For decades, many publicists have translated clients' news coverage into dollar figures, with a simple rule of thumb: A newspaper article is worth as much as a newspaper ad of the same size. Similarly, 30 seconds of television news coverage is seen as comparable to a 30-second ad. 

Some public-relations specialists, reasoning that news coverage carries greater weight with consumers than paid advertising, put a news article's value at three times an equivalent-size ad.

But other public-relations professionals and academics have railed against making these calculations. Publicity, they say, has different goals than advertising and shouldn't be measured in the same way.

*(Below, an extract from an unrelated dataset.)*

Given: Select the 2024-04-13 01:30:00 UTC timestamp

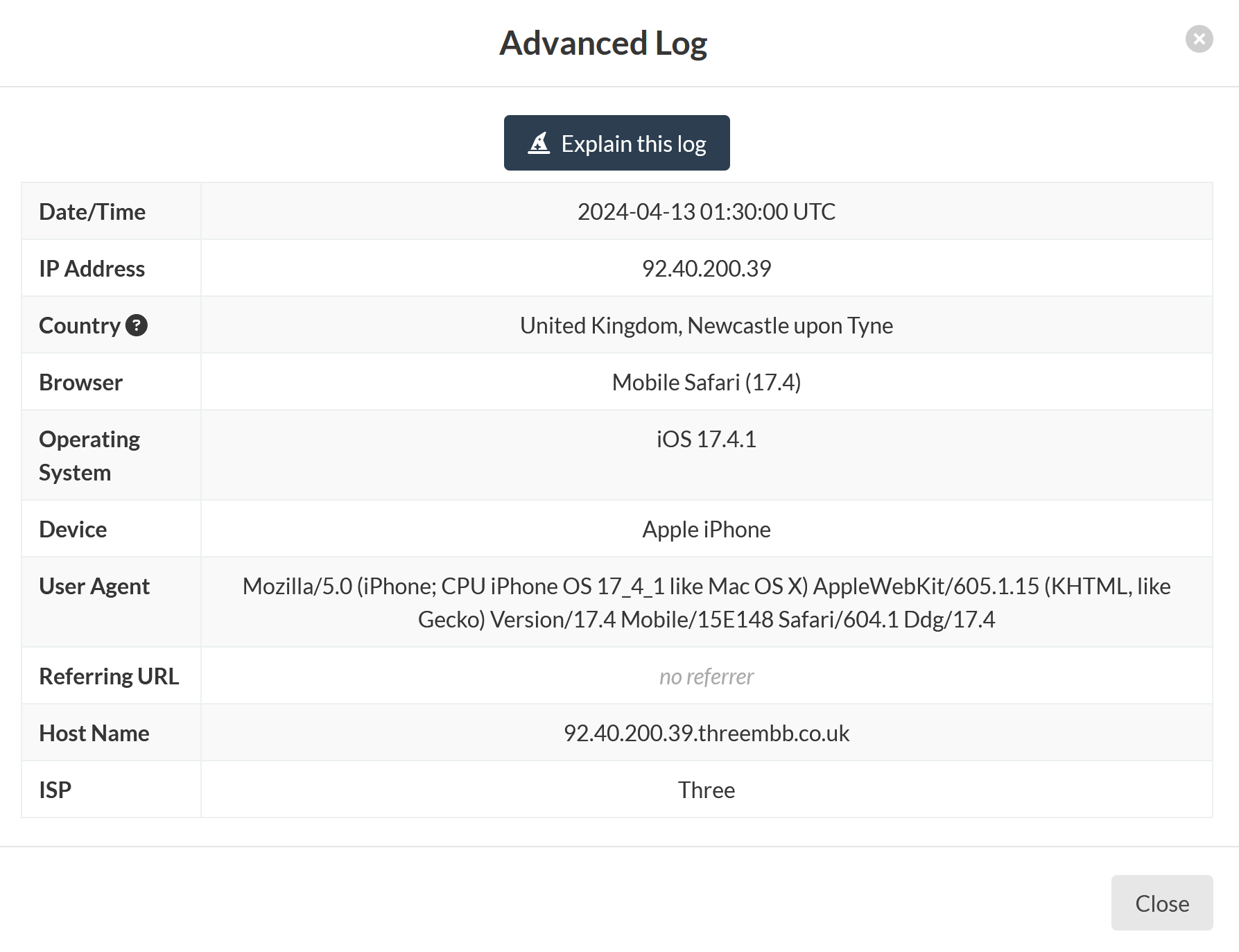Looking at the screenshot, I should pyautogui.click(x=706, y=211).
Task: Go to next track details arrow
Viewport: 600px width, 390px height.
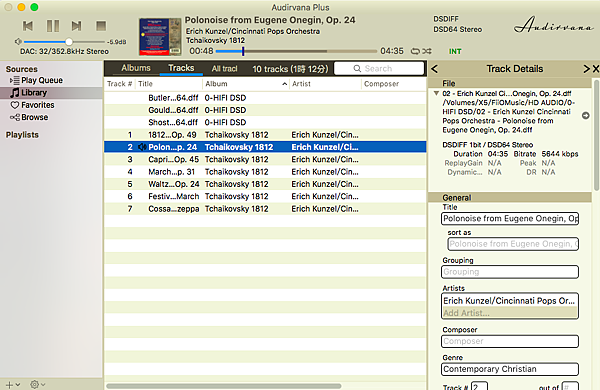Action: [586, 69]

This blogger would argue that putting a definitive monetary value on a blurb is bombastic, BUT, the PR hack's job is to get the client as many mentions as possible, whether in major newspaper stories, radio, TV or attributions in blogs. For those that favor a flat tax, maybe there should be a flat fee, or a fee scale that's based on number of third-party mentions, and the scale is limited to media sectors?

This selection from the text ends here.